TASK DESCRIPTION:
An exact copy of the lines of the listing below between the "Task: Click the Time Doctor app icon image" line and the "868x489 pixels. Task: Go up one folder level" line, both included, is the whole answer; please omit the pictures.

GIVEN DATA:
********************
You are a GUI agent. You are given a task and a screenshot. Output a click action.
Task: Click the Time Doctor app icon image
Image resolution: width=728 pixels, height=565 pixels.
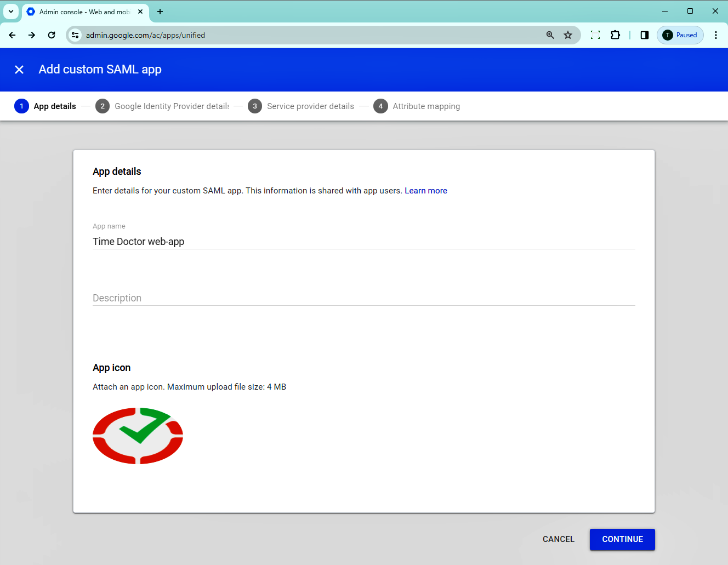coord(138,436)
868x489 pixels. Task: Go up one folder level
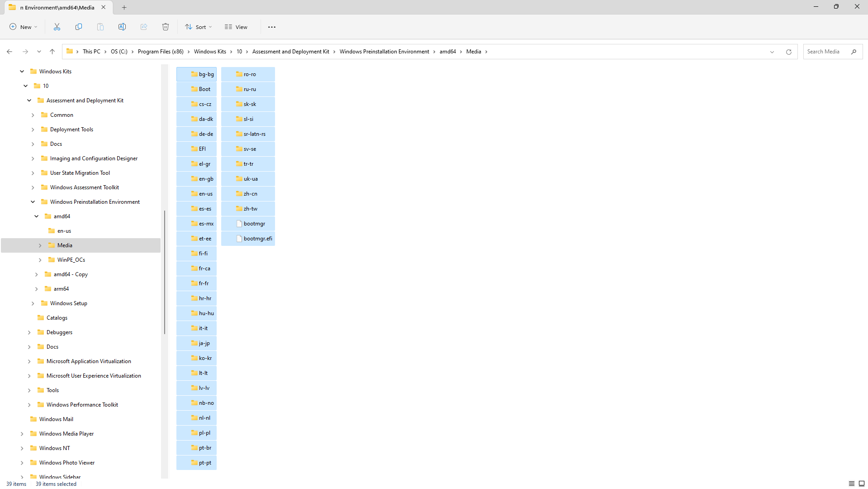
********************
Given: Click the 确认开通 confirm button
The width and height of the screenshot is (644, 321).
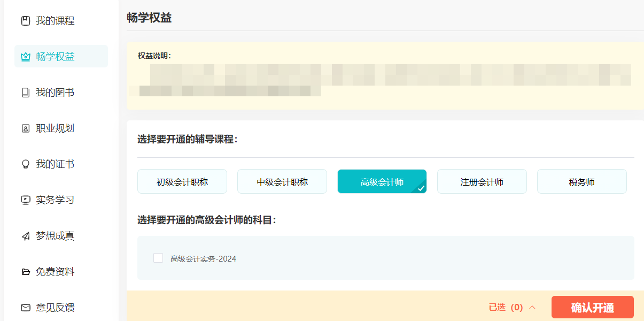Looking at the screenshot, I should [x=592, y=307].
********************
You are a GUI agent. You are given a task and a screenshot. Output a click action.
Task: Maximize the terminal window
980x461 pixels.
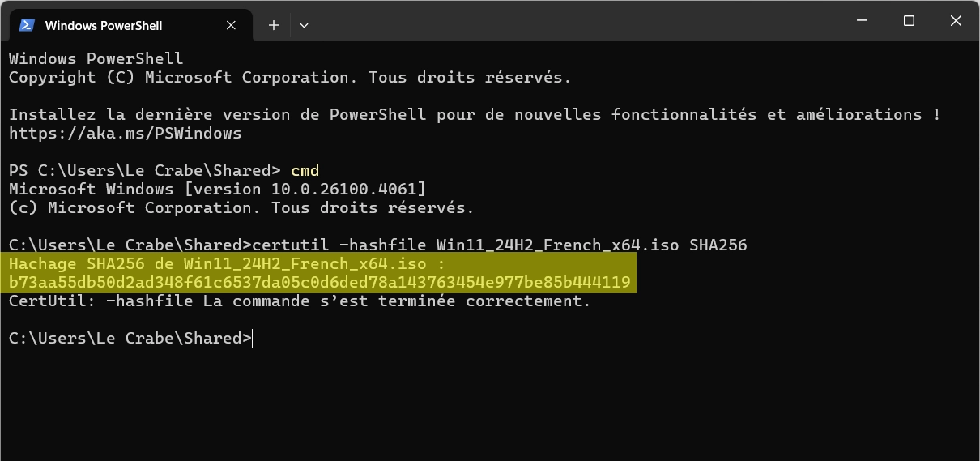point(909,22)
********************
SOLUTION FOR THIS TASK:
Task: Click the Time Doctor app icon image
Image resolution: width=728 pixels, height=565 pixels.
coord(138,436)
868x489 pixels. Task: Go up one folder level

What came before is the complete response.